Records from a collection:

☆ ☆ ☆ ☆ ☆

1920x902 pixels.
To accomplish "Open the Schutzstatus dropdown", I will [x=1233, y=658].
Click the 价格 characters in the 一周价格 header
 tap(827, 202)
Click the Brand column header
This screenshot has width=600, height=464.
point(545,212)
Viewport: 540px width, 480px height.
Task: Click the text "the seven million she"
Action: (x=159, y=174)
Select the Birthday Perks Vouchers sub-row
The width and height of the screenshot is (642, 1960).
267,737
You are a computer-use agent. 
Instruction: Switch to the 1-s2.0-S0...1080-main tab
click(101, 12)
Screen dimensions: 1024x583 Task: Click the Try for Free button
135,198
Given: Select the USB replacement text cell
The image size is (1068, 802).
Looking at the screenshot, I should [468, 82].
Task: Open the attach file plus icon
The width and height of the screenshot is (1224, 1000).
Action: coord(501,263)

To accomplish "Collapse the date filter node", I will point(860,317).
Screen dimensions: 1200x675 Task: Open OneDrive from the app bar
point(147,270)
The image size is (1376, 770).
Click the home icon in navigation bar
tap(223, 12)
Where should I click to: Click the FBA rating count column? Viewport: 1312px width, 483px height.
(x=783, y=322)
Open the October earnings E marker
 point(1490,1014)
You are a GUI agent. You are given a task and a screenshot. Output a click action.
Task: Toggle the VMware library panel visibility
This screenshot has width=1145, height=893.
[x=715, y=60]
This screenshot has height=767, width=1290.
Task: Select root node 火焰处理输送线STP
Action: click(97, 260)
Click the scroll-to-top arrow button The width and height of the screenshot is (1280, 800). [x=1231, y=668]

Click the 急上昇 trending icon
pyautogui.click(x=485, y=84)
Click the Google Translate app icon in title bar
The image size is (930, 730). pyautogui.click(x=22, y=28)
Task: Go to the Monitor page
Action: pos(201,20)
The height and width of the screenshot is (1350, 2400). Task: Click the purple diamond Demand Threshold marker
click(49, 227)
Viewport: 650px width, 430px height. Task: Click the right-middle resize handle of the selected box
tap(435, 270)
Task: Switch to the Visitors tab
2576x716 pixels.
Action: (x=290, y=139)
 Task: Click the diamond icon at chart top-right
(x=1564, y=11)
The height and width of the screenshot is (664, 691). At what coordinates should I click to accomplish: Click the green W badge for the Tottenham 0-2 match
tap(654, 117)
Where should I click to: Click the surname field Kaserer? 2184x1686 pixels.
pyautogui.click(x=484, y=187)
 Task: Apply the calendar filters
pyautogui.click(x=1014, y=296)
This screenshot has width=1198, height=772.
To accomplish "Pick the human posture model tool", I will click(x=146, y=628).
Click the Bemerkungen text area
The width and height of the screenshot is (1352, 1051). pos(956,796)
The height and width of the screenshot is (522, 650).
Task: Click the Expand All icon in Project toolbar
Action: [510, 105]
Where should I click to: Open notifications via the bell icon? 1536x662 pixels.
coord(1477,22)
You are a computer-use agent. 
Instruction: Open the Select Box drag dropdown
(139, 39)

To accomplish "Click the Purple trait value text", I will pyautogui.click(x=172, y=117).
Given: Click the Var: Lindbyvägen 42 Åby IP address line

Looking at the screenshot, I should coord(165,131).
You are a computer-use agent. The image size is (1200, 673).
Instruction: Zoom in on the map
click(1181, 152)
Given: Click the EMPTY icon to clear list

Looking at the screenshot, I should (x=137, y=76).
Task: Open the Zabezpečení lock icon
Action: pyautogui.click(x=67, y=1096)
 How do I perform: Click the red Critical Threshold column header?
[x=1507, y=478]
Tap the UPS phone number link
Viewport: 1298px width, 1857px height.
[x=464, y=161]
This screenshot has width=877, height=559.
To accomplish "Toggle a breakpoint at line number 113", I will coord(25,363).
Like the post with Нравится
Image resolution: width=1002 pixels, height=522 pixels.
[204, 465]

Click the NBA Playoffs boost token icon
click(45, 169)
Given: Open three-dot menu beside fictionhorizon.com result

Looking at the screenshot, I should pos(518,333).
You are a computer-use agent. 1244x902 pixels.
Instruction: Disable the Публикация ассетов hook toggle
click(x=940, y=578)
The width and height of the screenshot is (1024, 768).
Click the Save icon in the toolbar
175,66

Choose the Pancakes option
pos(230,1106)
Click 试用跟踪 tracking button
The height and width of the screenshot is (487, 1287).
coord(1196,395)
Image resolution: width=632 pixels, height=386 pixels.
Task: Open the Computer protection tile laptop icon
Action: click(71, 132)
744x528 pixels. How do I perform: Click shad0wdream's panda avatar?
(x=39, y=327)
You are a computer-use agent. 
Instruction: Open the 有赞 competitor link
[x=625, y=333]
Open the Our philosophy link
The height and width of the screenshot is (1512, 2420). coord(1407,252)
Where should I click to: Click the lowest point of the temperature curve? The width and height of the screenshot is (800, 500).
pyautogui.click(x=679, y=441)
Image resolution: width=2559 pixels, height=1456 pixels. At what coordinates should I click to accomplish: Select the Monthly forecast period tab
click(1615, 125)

☆ ☆ ☆ ☆ ☆

→ REQUIREMENT
Repeat the data above, word for word.

→ EXPECTED ANSWER
1920x902 pixels.
To accomplish "Open the Schutzstatus dropdown", I will [x=1233, y=658].
Click the 价格 characters in the 一周价格 header
 tap(827, 202)
Click the Brand column header
This screenshot has width=600, height=464.
point(545,212)
Viewport: 540px width, 480px height.
Task: Click the text "the seven million she"
Action: (x=159, y=174)
Select the Birthday Perks Vouchers sub-row
The width and height of the screenshot is (642, 1960).
267,737
You are a computer-use agent. 
Instruction: Switch to the 1-s2.0-S0...1080-main tab
click(101, 12)
Screen dimensions: 1024x583 Task: Click the Try for Free button
135,198
Given: Select the USB replacement text cell
The image size is (1068, 802).
Looking at the screenshot, I should [468, 82].
Task: Open the attach file plus icon
The width and height of the screenshot is (1224, 1000).
Action: coord(501,263)

To accomplish "Collapse the date filter node", I will point(860,317).
Screen dimensions: 1200x675 Task: Open OneDrive from the app bar
point(147,270)
The image size is (1376, 770).
Click the home icon in navigation bar
tap(223, 12)
Where should I click to: Click the FBA rating count column? Viewport: 1312px width, 483px height.
(x=783, y=322)
Open the October earnings E marker
 point(1490,1014)
You are a GUI agent. You are given a task and a screenshot. Output a click action.
Task: Toggle the VMware library panel visibility
This screenshot has width=1145, height=893.
[x=715, y=60]
This screenshot has height=767, width=1290.
Task: Select root node 火焰处理输送线STP
Action: click(97, 260)
Click the scroll-to-top arrow button The width and height of the screenshot is (1280, 800). [x=1231, y=668]

Click the 急上昇 trending icon
pyautogui.click(x=485, y=84)
Click the Google Translate app icon in title bar
The image size is (930, 730). pyautogui.click(x=22, y=28)
Task: Go to the Monitor page
Action: pos(201,20)
The height and width of the screenshot is (1350, 2400). Task: Click the purple diamond Demand Threshold marker
click(49, 227)
Viewport: 650px width, 430px height. Task: Click the right-middle resize handle of the selected box
tap(435, 270)
Task: Switch to the Visitors tab
2576x716 pixels.
Action: (x=290, y=139)
 Task: Click the diamond icon at chart top-right
(x=1564, y=11)
The height and width of the screenshot is (664, 691). At what coordinates should I click to accomplish: Click the green W badge for the Tottenham 0-2 match
tap(654, 117)
Where should I click to: Click the surname field Kaserer? 2184x1686 pixels.
pyautogui.click(x=484, y=187)
 Task: Apply the calendar filters
pyautogui.click(x=1014, y=296)
This screenshot has width=1198, height=772.
To accomplish "Pick the human posture model tool", I will click(x=146, y=628).
Click the Bemerkungen text area
The width and height of the screenshot is (1352, 1051). pos(956,796)
The height and width of the screenshot is (522, 650).
Task: Click the Expand All icon in Project toolbar
Action: [510, 105]
Where should I click to: Open notifications via the bell icon? 1536x662 pixels.
coord(1477,22)
You are a computer-use agent. 
Instruction: Open the Select Box drag dropdown
(139, 39)

To accomplish "Click the Purple trait value text", I will pyautogui.click(x=172, y=117).
Given: Click the Var: Lindbyvägen 42 Åby IP address line

Looking at the screenshot, I should coord(165,131).
You are a computer-use agent. The image size is (1200, 673).
Instruction: Zoom in on the map
click(1181, 152)
Given: Click the EMPTY icon to clear list

Looking at the screenshot, I should (x=137, y=76).
Task: Open the Zabezpečení lock icon
Action: pyautogui.click(x=67, y=1096)
 How do I perform: Click the red Critical Threshold column header?
[x=1507, y=478]
Tap the UPS phone number link
Viewport: 1298px width, 1857px height.
[x=464, y=161]
This screenshot has width=877, height=559.
To accomplish "Toggle a breakpoint at line number 113", I will coord(25,363).
Like the post with Нравится
Image resolution: width=1002 pixels, height=522 pixels.
[204, 465]

Click the NBA Playoffs boost token icon
click(45, 169)
Given: Open three-dot menu beside fictionhorizon.com result

Looking at the screenshot, I should pos(518,333).
You are a computer-use agent. 1244x902 pixels.
Instruction: Disable the Публикация ассетов hook toggle
click(x=940, y=578)
The width and height of the screenshot is (1024, 768).
Click the Save icon in the toolbar
175,66

Choose the Pancakes option
pos(230,1106)
Click 试用跟踪 tracking button
The height and width of the screenshot is (487, 1287).
coord(1196,395)
Image resolution: width=632 pixels, height=386 pixels.
Task: Open the Computer protection tile laptop icon
Action: click(71, 132)
744x528 pixels. How do I perform: Click shad0wdream's panda avatar?
(x=39, y=327)
You are a computer-use agent. 
Instruction: Open the 有赞 competitor link
[x=625, y=333]
Open the Our philosophy link
The height and width of the screenshot is (1512, 2420). coord(1407,252)
Where should I click to: Click the lowest point of the temperature curve? The width and height of the screenshot is (800, 500).
pyautogui.click(x=679, y=441)
Image resolution: width=2559 pixels, height=1456 pixels. At what coordinates should I click to accomplish: Select the Monthly forecast period tab
click(1615, 125)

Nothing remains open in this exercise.